The term 'Artificial Heart Ventricles' refers to the synthetic replacement for the human heart's natural ventricles. The spelling of this word can be broken down phonetically as follows: /ɑːtɪˈfɪʃ(ə)l hɑːrt ˈvɛntrɪk(ə)lz/. The 'ai' in 'artificial' is pronounced like the long 'i' sound in 'eye'. 'Heart' is pronounced with a silent 'h' and a long 'a' sound. 'Ventricles' is pronounced with the emphasis on the first syllable and the 'c' is pronounced like a 'k'.

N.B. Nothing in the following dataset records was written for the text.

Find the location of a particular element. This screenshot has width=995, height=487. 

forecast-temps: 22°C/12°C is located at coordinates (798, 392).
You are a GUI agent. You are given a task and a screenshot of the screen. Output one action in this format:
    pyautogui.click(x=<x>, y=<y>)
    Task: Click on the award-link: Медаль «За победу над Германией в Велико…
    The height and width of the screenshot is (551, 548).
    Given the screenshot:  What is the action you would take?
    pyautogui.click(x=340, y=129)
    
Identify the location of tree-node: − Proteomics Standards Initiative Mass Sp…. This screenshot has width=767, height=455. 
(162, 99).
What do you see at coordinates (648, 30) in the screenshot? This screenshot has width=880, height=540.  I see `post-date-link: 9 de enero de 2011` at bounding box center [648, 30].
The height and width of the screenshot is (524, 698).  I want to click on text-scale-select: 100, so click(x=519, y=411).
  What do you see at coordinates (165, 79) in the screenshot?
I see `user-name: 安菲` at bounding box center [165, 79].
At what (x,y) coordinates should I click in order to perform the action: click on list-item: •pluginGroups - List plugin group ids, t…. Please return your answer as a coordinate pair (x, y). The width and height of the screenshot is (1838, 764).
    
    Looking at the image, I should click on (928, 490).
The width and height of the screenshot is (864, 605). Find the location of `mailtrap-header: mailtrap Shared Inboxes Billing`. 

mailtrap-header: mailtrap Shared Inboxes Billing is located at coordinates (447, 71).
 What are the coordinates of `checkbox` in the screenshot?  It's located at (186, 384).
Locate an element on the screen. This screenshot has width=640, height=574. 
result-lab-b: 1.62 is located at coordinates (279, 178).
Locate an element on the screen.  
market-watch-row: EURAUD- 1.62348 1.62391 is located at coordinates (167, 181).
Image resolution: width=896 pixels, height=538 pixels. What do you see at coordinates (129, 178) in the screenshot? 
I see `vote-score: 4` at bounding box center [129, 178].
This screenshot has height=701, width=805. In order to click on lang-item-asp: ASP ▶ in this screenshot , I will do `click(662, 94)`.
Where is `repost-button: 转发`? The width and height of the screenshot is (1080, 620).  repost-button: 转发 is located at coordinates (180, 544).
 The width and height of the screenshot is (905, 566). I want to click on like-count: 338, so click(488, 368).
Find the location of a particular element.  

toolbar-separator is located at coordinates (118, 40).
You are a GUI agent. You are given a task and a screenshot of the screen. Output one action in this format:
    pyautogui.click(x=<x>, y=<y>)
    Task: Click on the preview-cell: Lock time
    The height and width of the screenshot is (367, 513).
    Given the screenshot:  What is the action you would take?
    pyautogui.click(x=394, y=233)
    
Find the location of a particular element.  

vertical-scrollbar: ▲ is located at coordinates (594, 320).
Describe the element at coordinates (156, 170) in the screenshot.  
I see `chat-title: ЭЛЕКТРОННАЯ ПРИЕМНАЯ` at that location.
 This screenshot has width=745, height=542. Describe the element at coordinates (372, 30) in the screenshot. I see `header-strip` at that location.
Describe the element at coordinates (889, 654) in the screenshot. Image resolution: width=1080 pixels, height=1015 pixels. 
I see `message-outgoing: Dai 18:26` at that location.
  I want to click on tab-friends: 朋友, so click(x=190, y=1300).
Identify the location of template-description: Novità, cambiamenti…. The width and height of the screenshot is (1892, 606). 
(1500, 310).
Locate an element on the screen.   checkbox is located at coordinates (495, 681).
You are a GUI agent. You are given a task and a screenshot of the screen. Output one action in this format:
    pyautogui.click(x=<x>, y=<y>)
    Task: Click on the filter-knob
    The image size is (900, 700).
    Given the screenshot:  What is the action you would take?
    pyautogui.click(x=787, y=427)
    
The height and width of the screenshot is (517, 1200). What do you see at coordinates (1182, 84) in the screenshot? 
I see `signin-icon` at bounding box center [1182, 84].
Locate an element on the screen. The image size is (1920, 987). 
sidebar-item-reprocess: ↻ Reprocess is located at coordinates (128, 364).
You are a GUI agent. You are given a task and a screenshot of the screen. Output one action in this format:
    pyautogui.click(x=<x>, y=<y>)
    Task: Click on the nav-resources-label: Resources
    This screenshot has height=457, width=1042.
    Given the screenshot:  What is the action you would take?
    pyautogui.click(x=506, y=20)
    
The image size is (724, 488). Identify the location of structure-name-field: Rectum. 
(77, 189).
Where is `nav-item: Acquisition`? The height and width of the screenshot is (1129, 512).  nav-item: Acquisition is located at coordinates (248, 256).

Artificial Heart Ventricles refer to mechanical devices that are designed to function as a replacement for the natural ventricles of the heart. Ventricles are the two lower chambers of the heart responsible for pumping oxygenated blood to the body's organs and tissues. In certain cases of heart failure, when the heart is unable to effectively pump blood, artificial heart ventricles may be used as part of a medical intervention to support and sustain the patient's cardiovascular system.
These devices are typically made from biocompatible materials and are implanted into the patient's chest cavity through surgical procedures. Artificial heart ventricles are connected to the heart's chambers and blood vessels, enabling them to assist or entirely replace the pumping action of the natural ventricles. They are powered by an external system that propels blood flow, with the mechanical pumping action closely mimicking the physiological functioning of the human heart.
Artificial heart ventricles are often used temporarily, serving as a bridge to heart transplantation for patients waiting for a suitable donor heart. They can also be utilized as a long-term solution for individuals who are not eligible for a heart transplant. In such cases, these devices, known as ventricular assist devices (VADs), can significantly improve the patient's quality of life and extend their lifespan.
Overall, artificial heart ventricles exemplify the advancements in medical technology and highlight the possibilities of mechanical support to supplement or replace vital organ functions.